Cutaneous T-cell lymphoma with CNS involvement: a case series and review of the literature

Abstract

Cutaneous T-cell lymphoma (CTCL) is a rare hematologic malignancy that traditionally presents with cutaneous lesions, though metastases are not uncommon in progressive disease. We describe four cases of CTCL with central nervous system (CNS) involvement, detailing the history, pathological characteristics, treatment response, and progression. Median time from initial diagnosis to CNS metastasis was ∼5.4 years (range 3.4-15.5 years) and survival after metastasis was ∼160 days (range 19 days-4.4 years). No patients achieved long-term (>5 years) survival, though some displayed varying degrees of remission following CNS-directed therapy. We conclude that clinicians must be attentive to the development of CNS metastases in patients with CTCL. The growing body of literature on such cases will inform evolving therapeutic guidelines on this rare CTCL complication.
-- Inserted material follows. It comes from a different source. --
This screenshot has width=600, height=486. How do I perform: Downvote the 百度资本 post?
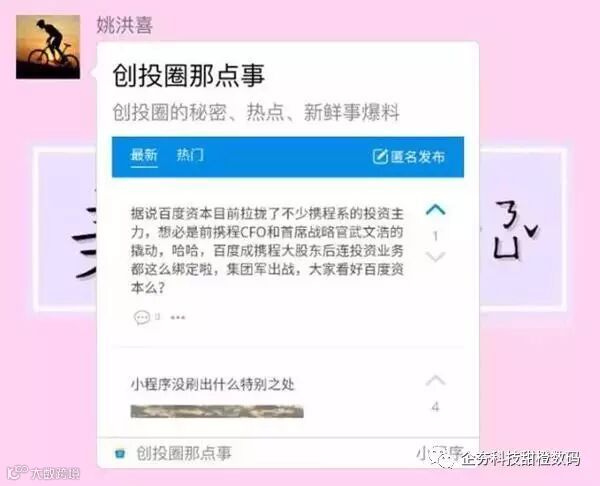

Keywords: Sezary syndrome; brain; metastasis; mycosis fungoides; visceral.

Figure 1.. Images of case 1.

T2 MRI image showing hyperintensity representing degeneration in the transverse pontocerebellar tracts and median pontine raphe nuclei (“hot cross bun sign”) (A). FLAIR image showing edema in the medial right temporal lobe (B). Diffusion-weighted MRI image (B = 1000) demonstrating restricted diffusion in the area of FLAIR abnormality (C). Post-gadolinium image demonstrating peripheral enhancement corresponding to the areas of restricted diffusion (D). PET image with right temporal hypermetabolism corresponding to areas of restricted diffusion and enhancement (E).

Figure 2.. Pretreatment, post-treatment, and recurrence images for case 2.

Pretreatment FLAIR image showing edema in the superior cerebellar vermis (A). Pretreatment axial (B) and coronal (C) post-gadolinium images showing mass-like enhancement in the superior cerebellum and leptomeningeal enhancement along the folia. Post-treatment FLAIR image showing significantly improved edema (D). Post-treatment axial (E) and coronal (F) post-gadolinium images showing near-complete resolution of cerebellar enhancement. Subsequent MRI 2 months later showing recurrent abnormal cerebellar FLAIR signal abnormality (G) with corresponding restricted diffusion (H) and abnormal hypermetabolism (I).

Figure 3.. Case 3 images.

PET CT showing hypermetabolic right parietal lesion (A). Post-gadolinium MRI showing enhancing lesion corresponding to hypermetabolism (B). FLAIR image showing edema surrounding the lesion (C). Post-treatment pre-contrast MRI showing resection cavity (D). Post-treatment post-gadolinium MRI showing essentially complete resolution of the enhancing lesion (E).

Figure 4.. Graphical timeline of cases 1–4.

Time ‘0’ represents the first point where a biopsy-confirmed diagnosis was made, and the listed age of the patients corresponds with their age at time ‘0.’ The various shapes on the graph correspond with specific sets of imaging obtained in Figures 1–3, as defined by the shape legend on the right.